# What is required
Print the data below exactly as it appears.

# Records for this task
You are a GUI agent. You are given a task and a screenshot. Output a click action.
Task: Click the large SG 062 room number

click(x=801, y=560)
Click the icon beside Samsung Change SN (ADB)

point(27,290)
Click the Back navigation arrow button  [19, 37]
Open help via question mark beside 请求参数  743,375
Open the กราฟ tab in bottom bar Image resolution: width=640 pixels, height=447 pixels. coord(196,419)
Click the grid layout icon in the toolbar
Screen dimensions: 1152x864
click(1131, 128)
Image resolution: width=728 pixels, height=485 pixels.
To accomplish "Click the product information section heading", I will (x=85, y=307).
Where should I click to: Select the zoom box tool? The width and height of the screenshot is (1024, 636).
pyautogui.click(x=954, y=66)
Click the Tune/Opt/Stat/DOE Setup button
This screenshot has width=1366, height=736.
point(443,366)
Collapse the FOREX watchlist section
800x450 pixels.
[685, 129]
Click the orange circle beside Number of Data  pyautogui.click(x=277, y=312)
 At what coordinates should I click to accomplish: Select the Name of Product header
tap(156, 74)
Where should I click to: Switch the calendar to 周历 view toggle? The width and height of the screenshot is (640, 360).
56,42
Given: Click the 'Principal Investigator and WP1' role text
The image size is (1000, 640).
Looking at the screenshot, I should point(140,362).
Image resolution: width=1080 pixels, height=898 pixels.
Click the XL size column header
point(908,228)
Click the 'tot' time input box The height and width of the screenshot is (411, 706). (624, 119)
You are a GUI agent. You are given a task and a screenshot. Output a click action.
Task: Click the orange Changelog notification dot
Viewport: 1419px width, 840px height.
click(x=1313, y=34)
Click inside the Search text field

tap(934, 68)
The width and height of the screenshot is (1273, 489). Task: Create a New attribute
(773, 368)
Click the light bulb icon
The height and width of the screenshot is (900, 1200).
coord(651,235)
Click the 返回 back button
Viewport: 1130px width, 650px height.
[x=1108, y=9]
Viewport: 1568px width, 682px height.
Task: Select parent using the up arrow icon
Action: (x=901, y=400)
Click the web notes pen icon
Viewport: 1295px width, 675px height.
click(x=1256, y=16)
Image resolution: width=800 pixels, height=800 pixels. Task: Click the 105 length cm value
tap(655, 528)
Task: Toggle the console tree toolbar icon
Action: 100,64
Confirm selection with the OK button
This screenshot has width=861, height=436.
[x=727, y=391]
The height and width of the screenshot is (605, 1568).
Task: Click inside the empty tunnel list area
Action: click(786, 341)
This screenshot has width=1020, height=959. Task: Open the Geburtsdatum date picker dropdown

# Answer area
You are a GUI agent. You are given a task and a screenshot. Output a click action.
Task: Click the large SG 062 room number

click(x=801, y=560)
Click the icon beside Samsung Change SN (ADB)

point(27,290)
Click the Back navigation arrow button  [19, 37]
Open help via question mark beside 请求参数  743,375
Open the กราฟ tab in bottom bar Image resolution: width=640 pixels, height=447 pixels. coord(196,419)
Click the grid layout icon in the toolbar
Screen dimensions: 1152x864
click(1131, 128)
Image resolution: width=728 pixels, height=485 pixels.
To accomplish "Click the product information section heading", I will (x=85, y=307).
Where should I click to: Select the zoom box tool? The width and height of the screenshot is (1024, 636).
pyautogui.click(x=954, y=66)
Click the Tune/Opt/Stat/DOE Setup button
This screenshot has width=1366, height=736.
point(443,366)
Collapse the FOREX watchlist section
800x450 pixels.
[685, 129]
Click the orange circle beside Number of Data  pyautogui.click(x=277, y=312)
 At what coordinates should I click to accomplish: Select the Name of Product header
tap(156, 74)
Where should I click to: Switch the calendar to 周历 view toggle? The width and height of the screenshot is (640, 360).
56,42
Given: Click the 'Principal Investigator and WP1' role text
The image size is (1000, 640).
Looking at the screenshot, I should point(140,362).
Image resolution: width=1080 pixels, height=898 pixels.
Click the XL size column header
point(908,228)
Click the 'tot' time input box The height and width of the screenshot is (411, 706). (624, 119)
You are a GUI agent. You are given a task and a screenshot. Output a click action.
Task: Click the orange Changelog notification dot
Viewport: 1419px width, 840px height.
click(x=1313, y=34)
Click inside the Search text field

tap(934, 68)
The width and height of the screenshot is (1273, 489). Task: Create a New attribute
(773, 368)
Click the light bulb icon
The height and width of the screenshot is (900, 1200).
coord(651,235)
Click the 返回 back button
Viewport: 1130px width, 650px height.
[x=1108, y=9]
Viewport: 1568px width, 682px height.
Task: Select parent using the up arrow icon
Action: (x=901, y=400)
Click the web notes pen icon
Viewport: 1295px width, 675px height.
click(x=1256, y=16)
Image resolution: width=800 pixels, height=800 pixels. Task: Click the 105 length cm value
tap(655, 528)
Task: Toggle the console tree toolbar icon
Action: 100,64
Confirm selection with the OK button
This screenshot has width=861, height=436.
[x=727, y=391]
The height and width of the screenshot is (605, 1568).
Task: Click inside the empty tunnel list area
Action: click(786, 341)
This screenshot has width=1020, height=959. Task: Open the Geburtsdatum date picker dropdown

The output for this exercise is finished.